A ascensão da gig economy — economia baseada em trabalhos temporários e sob demanda — transformou profundamente as relações de trabalho no mundo. No Brasil, milhares de pessoas atuam como motoristas de aplicativos, entregadores, freelancers e prestadores de serviços digitais, muitas vezes sem qualquer vínculo formal ou garantias previstas na Consolidação das Leis do Trabalho (CLT).
Essa nova realidade coloca o Direito do Trabalho diante de um dos seus maiores desafios contemporâneos: como garantir proteção mínima a esses profissionais sem sufocar a inovação e a flexibilidade que caracterizam o modelo?
Embora as plataformas digitais argumentem que oferecem apenas a intermediação entre prestadores e usuários, a realidade mostra que muitas controlam aspectos fundamentais da atividade: regras de conduta, valores mínimos, penalidades e até rotas e algoritmos que influenciam diretamente o modo de prestação do serviço. Com isso, surgem indícios de uma subordinação estrutural, conceito que tem sido discutido no meio jurídico como forma de enquadrar esse tipo de relação.

::::::::::

Objetivo do exercício ->
Segundo o texto sobre a gig economy, qual conceito tem sido discutido no meio jurídico para enquadrar a relação entre plataformas e prestadores? Responda em poucas palavras, por favor.

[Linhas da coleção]
::::::::::

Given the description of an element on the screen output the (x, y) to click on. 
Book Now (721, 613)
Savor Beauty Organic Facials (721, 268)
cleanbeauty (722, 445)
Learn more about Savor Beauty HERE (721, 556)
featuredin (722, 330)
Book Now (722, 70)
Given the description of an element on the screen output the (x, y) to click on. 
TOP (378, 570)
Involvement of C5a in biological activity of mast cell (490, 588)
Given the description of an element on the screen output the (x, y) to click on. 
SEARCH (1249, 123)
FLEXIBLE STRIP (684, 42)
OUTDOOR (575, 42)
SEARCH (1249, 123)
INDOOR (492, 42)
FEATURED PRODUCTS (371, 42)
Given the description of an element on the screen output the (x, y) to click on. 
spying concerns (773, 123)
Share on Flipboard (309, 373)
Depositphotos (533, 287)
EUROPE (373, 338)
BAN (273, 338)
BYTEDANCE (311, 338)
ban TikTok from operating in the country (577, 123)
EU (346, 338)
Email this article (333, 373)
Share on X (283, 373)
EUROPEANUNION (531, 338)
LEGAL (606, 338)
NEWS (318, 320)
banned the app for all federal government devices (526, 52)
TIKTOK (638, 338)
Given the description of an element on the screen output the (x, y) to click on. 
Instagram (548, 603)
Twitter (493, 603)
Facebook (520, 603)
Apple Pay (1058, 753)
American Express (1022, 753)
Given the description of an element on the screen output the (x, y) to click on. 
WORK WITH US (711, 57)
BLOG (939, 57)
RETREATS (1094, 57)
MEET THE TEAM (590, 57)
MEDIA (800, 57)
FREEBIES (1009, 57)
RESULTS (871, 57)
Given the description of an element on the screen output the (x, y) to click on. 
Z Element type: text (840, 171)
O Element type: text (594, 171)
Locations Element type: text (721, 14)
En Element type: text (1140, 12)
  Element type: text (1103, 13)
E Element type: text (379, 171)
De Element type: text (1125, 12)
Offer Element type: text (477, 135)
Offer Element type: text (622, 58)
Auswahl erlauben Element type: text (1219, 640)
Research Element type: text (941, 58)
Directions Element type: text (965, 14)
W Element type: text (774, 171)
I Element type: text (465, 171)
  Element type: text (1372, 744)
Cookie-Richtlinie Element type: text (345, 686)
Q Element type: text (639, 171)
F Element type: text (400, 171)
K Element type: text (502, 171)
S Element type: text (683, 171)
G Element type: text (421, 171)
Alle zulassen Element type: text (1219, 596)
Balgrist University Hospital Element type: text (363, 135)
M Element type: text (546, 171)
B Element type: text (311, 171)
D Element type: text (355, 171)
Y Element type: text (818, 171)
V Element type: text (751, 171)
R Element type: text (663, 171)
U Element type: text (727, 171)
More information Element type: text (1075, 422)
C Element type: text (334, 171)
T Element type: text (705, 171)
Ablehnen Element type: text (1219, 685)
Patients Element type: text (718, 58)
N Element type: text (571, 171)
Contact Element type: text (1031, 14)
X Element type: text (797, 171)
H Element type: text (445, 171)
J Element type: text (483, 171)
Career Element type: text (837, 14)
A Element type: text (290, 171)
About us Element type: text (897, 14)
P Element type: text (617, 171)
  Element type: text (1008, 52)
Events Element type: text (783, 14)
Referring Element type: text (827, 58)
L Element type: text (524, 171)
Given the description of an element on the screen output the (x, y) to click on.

::::::::::

Resposta à tarefa ->
O conceito de subordinação estrutural.